I didn’t say this to Mom, but I thought about it lying in my bed with my headphones on but not listening to anything. Being physically present is not the same as being emotionally available. Sure, dad didn’t beat us or drink or womanize. But he always had to have his way, he called us stupid, and he ignored anything that didn’t somehow relate to himself or his interests. I know in the Best Shitty Dad contest my dad would win over my siblings’ dad, but come one. They’re still both shitty dads.
But now that I’m a parent trying not only to raise my child right, but to take care of myself, I get that parents need a break just like paid workers do. Parents go through things and they can’t be emotionally available one-hundred percent of the time. Parents lose their siblings who molested them. Parents live in empty marriages and work at soul-crushing jobs. Parents lives don’t always turn out the way they want and things don’t always go their way. But children don’t understand that. And if you ignore them for too long, no matter the reason—even if it has nothing to do with the child—the child will start to believe you ignore them because they are not important.

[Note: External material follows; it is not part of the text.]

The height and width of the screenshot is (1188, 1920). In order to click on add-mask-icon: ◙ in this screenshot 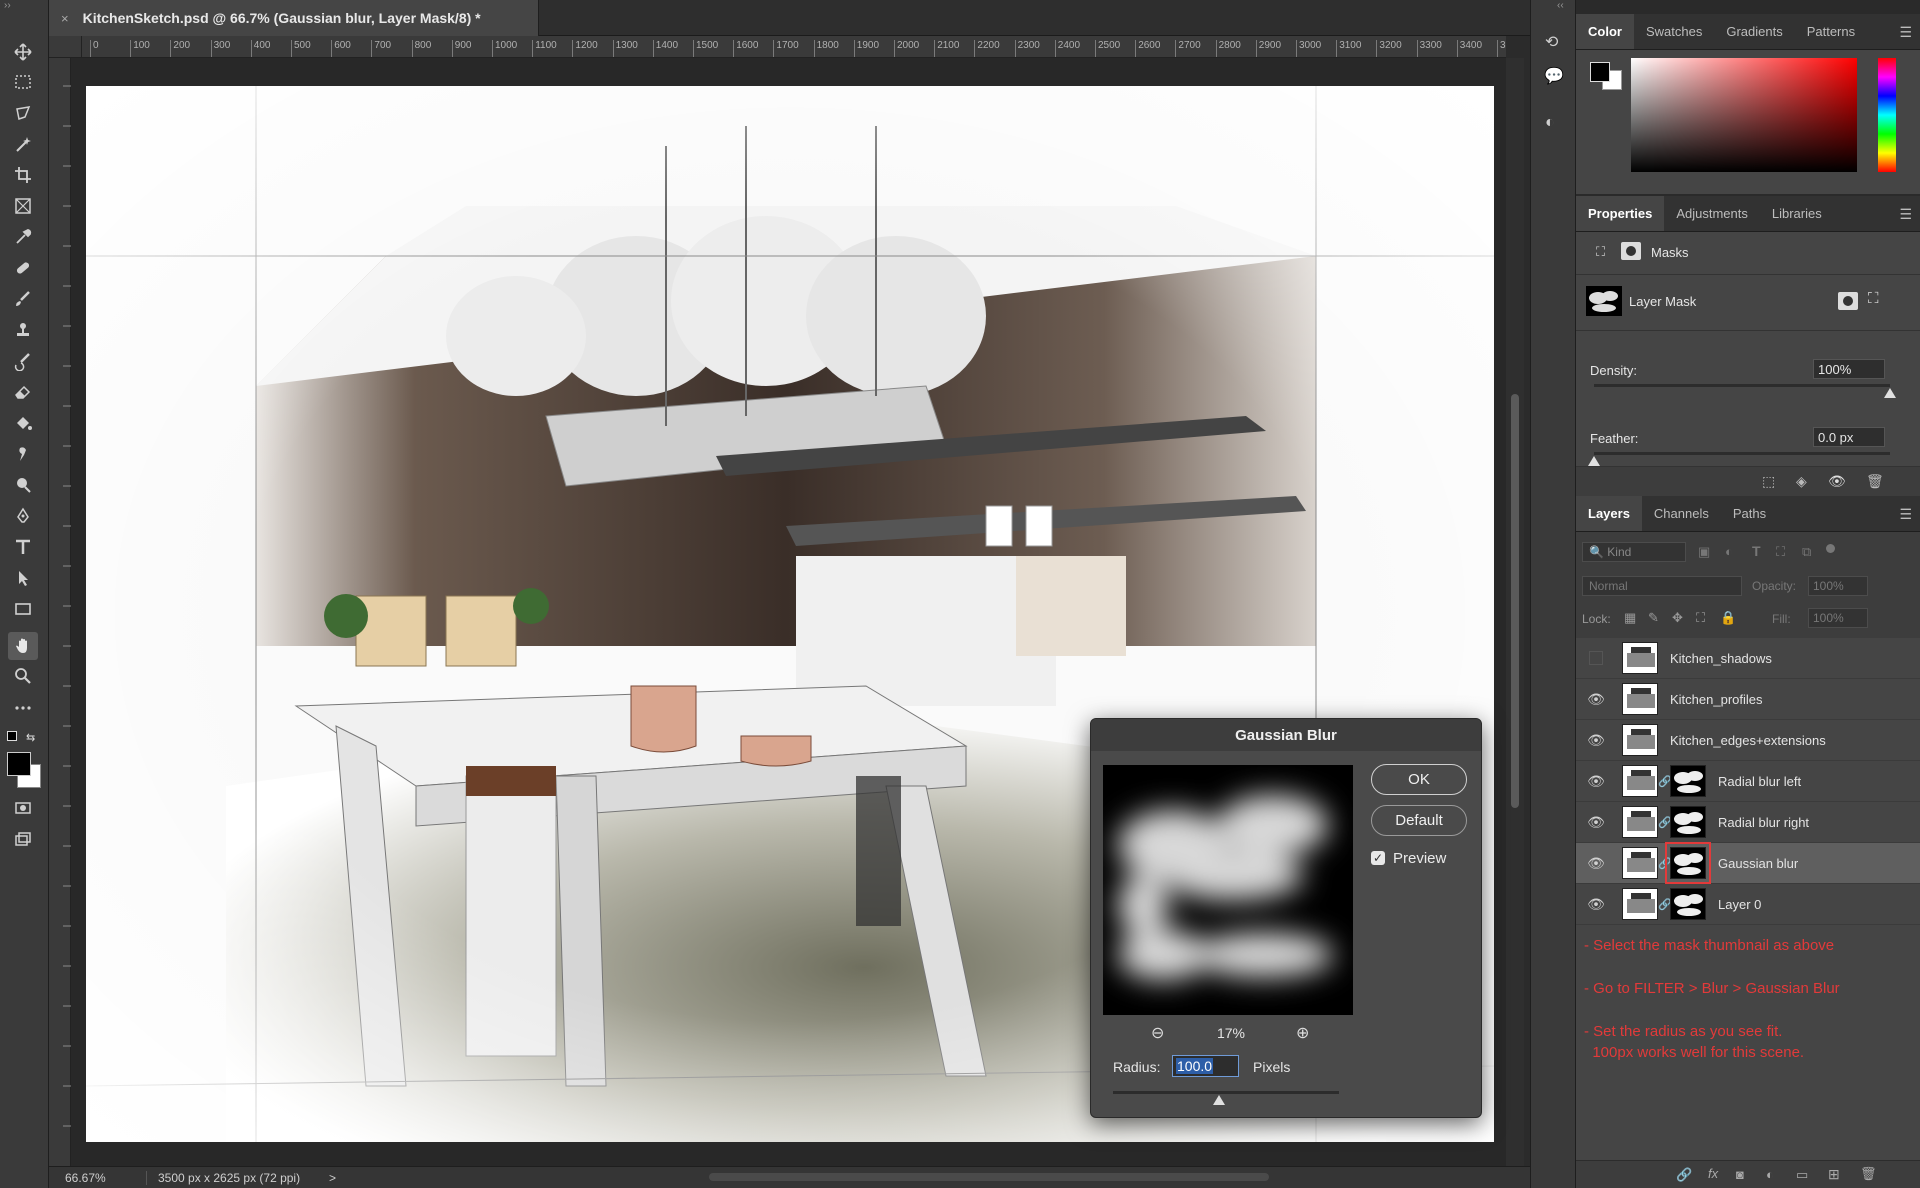, I will do `click(1740, 1174)`.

While we ate our peanut butter saltine sandwiches, we moved over to the comfy chair so she could sit in my lap and we could cuddle and talk about out day. We do this every night and it’s my favorite part of the day.
We sat and rocked in silence for several seconds, maybe a minute. I had my face buried in her neck which smelt like sand and white dandelions you blow on. I love the way Stella smells. She broke the silence first.
“Mama, I miss you. When you be done writing your book?”
I felt a surge of nausea. I remembered standing at the front window as my mom drove away for work, sobbing, the babysitter telling me I’d be fine. I held Stella more tightly. “I’m sorry, Baby. I don’t mean to ignore you so much. When I don’t talk to you or play with you very much I still love you. I’ve been busy writing this story because it’s very important to me.”
“Is it because you’re sick?”
It amazes me how perceptive four-year-olds are sometimes. “Yes, it is. I’ve been upset and it makes me feel sick since Uncle Murray died. And writing about how I feel sick makes me feel better. Like how it makes you feel better when you talk about how you feel instead of just stomping off by yourself and crying.”
She pushed me slightly from her neck so she could see my face and smiled. “Yeah, I do that sometimes.” She smiled slyly.
“We all do that sometimes, Baby.” I said.
“Mama, I sorry you’re sick.”
"That you, Sweetie. But I'm getting better. I’m sorry I’ve been so busy writing that you missed me. I missed you too.”
She smiled up at me and we sat together, rocking slowly, for fifteen minutes before we cracked open our first book before bedtime.